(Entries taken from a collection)
=== Begin Enclosure ===

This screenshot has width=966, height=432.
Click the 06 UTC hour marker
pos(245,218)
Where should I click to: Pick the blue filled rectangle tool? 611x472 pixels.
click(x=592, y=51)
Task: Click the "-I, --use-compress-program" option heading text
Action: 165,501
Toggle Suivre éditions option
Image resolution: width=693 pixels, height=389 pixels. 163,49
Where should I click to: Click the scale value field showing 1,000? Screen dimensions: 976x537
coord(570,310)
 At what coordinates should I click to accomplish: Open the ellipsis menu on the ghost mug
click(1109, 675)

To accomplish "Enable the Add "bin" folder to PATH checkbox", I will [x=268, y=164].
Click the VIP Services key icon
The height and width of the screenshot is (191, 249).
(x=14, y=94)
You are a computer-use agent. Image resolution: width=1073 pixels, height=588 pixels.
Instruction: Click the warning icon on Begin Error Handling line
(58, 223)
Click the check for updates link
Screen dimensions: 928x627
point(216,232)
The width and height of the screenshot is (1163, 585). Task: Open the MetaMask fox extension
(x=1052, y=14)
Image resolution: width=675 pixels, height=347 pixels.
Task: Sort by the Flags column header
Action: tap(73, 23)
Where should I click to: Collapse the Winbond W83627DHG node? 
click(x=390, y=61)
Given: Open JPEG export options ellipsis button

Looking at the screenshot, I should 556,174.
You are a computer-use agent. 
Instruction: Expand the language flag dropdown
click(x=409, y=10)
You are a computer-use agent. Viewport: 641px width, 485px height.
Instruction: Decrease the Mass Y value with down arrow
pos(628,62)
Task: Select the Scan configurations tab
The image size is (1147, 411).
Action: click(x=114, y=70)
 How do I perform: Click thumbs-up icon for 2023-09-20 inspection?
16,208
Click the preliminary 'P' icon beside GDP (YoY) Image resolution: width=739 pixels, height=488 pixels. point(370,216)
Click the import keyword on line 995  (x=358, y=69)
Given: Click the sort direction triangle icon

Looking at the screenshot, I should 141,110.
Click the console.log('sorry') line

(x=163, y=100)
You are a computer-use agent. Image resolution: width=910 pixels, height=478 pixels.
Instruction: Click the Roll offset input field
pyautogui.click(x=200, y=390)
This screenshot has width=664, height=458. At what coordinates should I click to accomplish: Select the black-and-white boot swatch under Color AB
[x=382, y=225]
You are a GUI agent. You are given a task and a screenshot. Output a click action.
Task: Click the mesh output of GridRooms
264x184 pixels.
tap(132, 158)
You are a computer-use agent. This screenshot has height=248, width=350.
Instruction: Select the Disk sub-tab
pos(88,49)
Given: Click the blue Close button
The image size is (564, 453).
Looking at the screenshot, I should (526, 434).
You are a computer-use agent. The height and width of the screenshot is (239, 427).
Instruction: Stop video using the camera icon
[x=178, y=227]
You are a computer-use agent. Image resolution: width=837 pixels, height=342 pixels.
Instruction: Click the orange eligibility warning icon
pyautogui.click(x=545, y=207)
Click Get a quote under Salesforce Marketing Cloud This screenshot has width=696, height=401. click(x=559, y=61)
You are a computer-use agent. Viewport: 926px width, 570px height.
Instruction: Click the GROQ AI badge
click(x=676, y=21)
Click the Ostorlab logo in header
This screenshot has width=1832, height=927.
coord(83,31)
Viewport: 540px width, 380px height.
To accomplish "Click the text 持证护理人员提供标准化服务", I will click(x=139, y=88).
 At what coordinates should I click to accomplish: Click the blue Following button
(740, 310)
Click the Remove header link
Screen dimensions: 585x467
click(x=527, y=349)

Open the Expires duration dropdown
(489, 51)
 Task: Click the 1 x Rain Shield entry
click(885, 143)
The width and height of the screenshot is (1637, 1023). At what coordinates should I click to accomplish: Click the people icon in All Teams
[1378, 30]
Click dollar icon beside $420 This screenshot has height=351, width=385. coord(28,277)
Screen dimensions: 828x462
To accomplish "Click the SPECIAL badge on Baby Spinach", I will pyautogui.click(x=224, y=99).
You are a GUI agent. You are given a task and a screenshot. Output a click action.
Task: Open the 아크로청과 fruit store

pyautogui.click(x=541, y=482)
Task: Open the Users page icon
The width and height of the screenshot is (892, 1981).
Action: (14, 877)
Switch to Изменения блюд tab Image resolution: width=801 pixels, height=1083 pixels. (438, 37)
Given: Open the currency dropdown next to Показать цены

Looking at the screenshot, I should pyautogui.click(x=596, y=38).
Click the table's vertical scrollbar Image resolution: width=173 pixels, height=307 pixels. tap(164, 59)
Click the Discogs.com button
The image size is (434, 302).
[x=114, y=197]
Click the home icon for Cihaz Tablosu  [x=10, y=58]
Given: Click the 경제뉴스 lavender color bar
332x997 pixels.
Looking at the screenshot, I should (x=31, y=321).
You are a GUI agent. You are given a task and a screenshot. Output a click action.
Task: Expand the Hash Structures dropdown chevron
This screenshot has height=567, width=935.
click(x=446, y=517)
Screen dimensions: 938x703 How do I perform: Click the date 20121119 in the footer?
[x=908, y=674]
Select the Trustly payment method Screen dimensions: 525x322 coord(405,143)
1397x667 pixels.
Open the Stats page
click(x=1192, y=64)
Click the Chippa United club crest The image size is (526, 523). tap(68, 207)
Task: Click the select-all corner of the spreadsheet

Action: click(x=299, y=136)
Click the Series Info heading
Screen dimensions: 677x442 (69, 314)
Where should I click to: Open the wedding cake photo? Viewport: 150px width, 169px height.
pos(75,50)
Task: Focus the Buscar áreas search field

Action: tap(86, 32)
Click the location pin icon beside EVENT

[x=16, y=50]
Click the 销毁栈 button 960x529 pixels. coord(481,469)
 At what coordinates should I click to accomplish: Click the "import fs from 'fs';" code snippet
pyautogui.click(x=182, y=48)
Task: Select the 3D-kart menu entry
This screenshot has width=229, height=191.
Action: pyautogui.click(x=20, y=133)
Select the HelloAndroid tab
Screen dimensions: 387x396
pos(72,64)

=== End Enclosure ===

• **Task requirements**
Reproduce only the lines above spanning from the line containing "Given: Open the" through the line containing "Click the home", word for word.

• **Answer to this exercise**
Given: Open the currency dropdown next to Показать цены

Looking at the screenshot, I should pyautogui.click(x=596, y=38).
Click the table's vertical scrollbar Image resolution: width=173 pixels, height=307 pixels. tap(164, 59)
Click the Discogs.com button
The image size is (434, 302).
[x=114, y=197]
Click the home icon for Cihaz Tablosu  [x=10, y=58]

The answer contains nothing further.